Extracted entries below:

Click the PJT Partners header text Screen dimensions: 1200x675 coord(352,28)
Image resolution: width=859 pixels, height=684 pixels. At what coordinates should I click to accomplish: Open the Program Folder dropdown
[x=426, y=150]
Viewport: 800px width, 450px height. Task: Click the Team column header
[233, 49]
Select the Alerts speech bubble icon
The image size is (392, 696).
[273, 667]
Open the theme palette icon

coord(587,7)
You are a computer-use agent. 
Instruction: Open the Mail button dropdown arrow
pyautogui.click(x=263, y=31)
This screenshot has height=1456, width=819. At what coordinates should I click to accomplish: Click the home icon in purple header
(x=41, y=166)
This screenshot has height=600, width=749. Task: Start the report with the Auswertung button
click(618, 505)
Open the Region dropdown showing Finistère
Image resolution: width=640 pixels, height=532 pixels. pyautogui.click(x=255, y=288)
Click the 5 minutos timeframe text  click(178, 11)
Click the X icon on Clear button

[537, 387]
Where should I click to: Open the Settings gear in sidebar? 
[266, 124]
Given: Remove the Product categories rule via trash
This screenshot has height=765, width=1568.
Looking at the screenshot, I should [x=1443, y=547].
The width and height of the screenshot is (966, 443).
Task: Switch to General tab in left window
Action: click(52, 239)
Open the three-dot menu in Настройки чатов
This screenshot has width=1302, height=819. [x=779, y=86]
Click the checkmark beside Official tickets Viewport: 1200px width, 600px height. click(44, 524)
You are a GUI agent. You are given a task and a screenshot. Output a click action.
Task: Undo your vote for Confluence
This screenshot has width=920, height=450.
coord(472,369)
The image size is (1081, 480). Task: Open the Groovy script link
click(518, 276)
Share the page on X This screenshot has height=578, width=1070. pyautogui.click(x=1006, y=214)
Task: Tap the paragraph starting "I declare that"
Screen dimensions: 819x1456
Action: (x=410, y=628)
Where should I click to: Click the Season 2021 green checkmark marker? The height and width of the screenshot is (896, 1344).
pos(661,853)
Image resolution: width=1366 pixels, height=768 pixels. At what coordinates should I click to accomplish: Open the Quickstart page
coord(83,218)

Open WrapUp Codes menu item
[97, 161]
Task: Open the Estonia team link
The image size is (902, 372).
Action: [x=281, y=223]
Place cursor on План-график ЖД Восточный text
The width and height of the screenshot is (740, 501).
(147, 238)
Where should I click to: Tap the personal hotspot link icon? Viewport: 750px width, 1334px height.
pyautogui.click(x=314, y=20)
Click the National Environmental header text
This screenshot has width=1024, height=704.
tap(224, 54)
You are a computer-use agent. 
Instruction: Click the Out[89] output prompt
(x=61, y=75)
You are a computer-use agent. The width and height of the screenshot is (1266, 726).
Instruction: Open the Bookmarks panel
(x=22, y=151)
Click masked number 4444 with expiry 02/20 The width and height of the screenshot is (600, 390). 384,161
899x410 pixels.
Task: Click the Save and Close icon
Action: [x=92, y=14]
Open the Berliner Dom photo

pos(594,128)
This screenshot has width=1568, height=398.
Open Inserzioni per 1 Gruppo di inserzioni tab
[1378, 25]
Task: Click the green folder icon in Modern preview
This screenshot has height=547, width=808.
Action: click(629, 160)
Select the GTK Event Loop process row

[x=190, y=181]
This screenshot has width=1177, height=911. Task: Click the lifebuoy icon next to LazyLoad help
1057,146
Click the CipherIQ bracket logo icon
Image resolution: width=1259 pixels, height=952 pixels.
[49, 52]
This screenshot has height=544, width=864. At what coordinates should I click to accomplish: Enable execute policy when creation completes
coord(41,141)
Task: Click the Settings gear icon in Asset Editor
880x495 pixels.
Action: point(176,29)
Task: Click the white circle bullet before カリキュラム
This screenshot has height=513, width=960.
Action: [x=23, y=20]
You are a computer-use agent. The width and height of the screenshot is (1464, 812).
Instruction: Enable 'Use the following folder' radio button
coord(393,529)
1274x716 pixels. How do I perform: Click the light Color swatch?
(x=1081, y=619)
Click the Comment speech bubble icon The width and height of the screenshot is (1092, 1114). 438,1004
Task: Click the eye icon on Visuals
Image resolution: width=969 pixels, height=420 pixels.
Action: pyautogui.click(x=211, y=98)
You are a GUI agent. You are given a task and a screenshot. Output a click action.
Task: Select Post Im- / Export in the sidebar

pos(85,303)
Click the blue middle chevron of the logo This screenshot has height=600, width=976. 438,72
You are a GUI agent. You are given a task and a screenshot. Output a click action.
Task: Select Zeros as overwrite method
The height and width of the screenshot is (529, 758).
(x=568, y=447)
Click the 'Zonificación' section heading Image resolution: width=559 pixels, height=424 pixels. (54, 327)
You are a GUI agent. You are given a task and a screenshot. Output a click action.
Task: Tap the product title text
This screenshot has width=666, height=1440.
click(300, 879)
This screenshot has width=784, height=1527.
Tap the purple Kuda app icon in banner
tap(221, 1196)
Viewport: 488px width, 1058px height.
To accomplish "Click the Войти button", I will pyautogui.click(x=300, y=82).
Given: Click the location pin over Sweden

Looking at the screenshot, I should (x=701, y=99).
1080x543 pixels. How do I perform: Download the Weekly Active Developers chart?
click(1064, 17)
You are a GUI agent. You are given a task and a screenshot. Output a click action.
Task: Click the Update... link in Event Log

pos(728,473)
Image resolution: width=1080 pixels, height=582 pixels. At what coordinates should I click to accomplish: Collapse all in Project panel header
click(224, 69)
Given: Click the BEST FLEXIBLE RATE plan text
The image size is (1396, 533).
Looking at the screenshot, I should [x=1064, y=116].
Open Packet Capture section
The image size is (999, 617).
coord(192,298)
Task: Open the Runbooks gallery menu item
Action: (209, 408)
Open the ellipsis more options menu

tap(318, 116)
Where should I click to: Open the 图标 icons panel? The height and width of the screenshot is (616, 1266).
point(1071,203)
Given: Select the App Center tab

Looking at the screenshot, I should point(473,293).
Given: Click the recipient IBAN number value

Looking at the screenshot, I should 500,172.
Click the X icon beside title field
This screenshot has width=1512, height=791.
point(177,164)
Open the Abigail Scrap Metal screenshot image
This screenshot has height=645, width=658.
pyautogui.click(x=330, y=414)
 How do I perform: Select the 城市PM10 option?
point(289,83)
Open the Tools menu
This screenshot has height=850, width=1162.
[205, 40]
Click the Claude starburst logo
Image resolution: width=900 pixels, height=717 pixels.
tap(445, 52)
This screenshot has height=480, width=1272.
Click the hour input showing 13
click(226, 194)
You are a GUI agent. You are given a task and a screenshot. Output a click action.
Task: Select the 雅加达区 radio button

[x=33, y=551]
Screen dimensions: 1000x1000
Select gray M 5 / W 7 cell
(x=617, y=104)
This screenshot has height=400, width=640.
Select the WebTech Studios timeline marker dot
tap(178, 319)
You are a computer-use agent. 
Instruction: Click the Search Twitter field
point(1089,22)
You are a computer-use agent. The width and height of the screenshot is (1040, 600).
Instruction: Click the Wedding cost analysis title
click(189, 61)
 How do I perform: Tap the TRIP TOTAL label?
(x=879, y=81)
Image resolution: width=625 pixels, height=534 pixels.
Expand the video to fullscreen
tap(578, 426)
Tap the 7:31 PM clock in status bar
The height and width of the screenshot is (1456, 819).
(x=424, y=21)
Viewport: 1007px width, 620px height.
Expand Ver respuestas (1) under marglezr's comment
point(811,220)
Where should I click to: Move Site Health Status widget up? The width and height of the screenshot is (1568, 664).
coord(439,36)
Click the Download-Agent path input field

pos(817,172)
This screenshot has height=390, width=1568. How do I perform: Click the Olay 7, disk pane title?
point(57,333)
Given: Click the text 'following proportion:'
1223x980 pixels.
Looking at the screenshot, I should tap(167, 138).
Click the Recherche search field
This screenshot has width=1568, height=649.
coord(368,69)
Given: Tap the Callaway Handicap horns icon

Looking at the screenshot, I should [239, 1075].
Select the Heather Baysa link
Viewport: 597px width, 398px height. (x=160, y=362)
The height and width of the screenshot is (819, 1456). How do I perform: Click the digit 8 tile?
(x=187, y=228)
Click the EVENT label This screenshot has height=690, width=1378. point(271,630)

End of Extracted entries.

» What needs to be done: Show all lines from the data that contain "speech".

» Answer space:
Select the Alerts speech bubble icon
Click the Comment speech bubble icon The width and height of the screenshot is (1092, 1114). 438,1004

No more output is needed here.